En attendant que j’aie l’avantage de répondre plus au long à la Lettre dont vous m’avez honoré de Londres par Mr. Rey en date du 24 fevr. 1774, Celle-ci vous sera présentée par Messieurs Giraud et Planier et leurs Epouses, quatre braves et honnêtes gens, qui pour l’amour du plus précieux de tous les biens de l’homme, pour l’amour de la liberté, ont quitté leur patrie la France, et sont venus se réfugier ici, où ils se croyoient en sûreté; mais la tyrannie et le despotisme menacent de les faire réclamer, et en ce cas ils seroient livrés et sans doute perdus. Dans cette inquiettante situation ils me paroissent disposés à aller chercher, dans le sein de l’heureuse Province dont vous êtes l’honneur et l’ornement, la douceur que l’Europe marâtre paroît leur refuser. Ils emportent avec eux quelque chose, mais peu. Les fraix du voyage payés, je ne crois pas qu’il leur restera plus de 150 Liv. Sterling en argent comptant. Il s’agira donc de pourvoir à leur subsistance par l’emploi sage et solide de cette petite somme, soit en achetant quelque fond modique dans l’intérieur de votre Province ou de celle de Jersey, soit en s’appliquant à quelque branche de Commerce en détail dans l’une de vos villes, où ils pourroient aussi gagner quelque chose en donnant leçon à la jeunesse; car ces Messieurs sont gens de Lettres. Quoiqu’ils entreprennent, votre protection, Monsieur, vos bons avis et votre sage direction feront le plus grand bien à ces étrangers, en les empêchant d’êtres dupés et frustrés de leur ressource pécuniaire dans l’emploi qu’ils en feront pour se procurer un petit établissement où leur industrie puisse les rendre heureux. Souffrez donc, Monsieur, que je recommande à votre humanité et soins paternels ces quatre personnes, que le hazard m’a fait connoître il y a deux mois. Témoin journalier depuis ce temps, de leurs manieres et sentimens honnêtes, et de leur agréable conversation, le seul regret que m’a occasionné leur connoissance, a été de ne pouvoir leur faire un sort heureux. Homo sum, nilque humani a me alienum puto; et j’ai une si haute idée de vos nobles sentimens à cet égard, que quand même vous ne m’auriez pas obligeamment permis dans l’honneur de votre derniere de vous adresser quelque ami, j’aurois également pris cette liberté pour ceux-ci, vu leur situation critique.

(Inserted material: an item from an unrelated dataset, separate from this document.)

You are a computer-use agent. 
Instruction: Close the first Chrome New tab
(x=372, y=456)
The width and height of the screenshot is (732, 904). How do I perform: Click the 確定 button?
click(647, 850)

Du reste, Monsieur, j’ai eu soin de les prévenir, qu’ils vont dans un pays où la vertu, la sagesse et l’humanité les accuilleront et les dirigeront, mais où leur industrie, leur travail et conduite constamment sage devront faire le reste.
Je vous rends bien des graces, Monsieur, de votre bel Ouvrage dont vous m’avez fait présent. Je le conserverai précieusement, et y converserai souvent avec vous.
J’ai donné depuis peu une nouvelle Edition du Droit des Gens de Vatel in 4º avec des notes de ma façon, et une Lettre aussi de moi à la tête, où je parle de vos Provinces avec un intérêt qui part du fond du coeur. J’en ai deux Exemplaires en réserve pour vous et pour la Bibliotheque de Philadelphie; j’y ajouterai quelques autres petites nouveautés que je croirai pouvoir vous faire plaisir, et ferai partir le paquet par le premier Vaisseau qui fera voile de Rotterdam pour Philadelphie.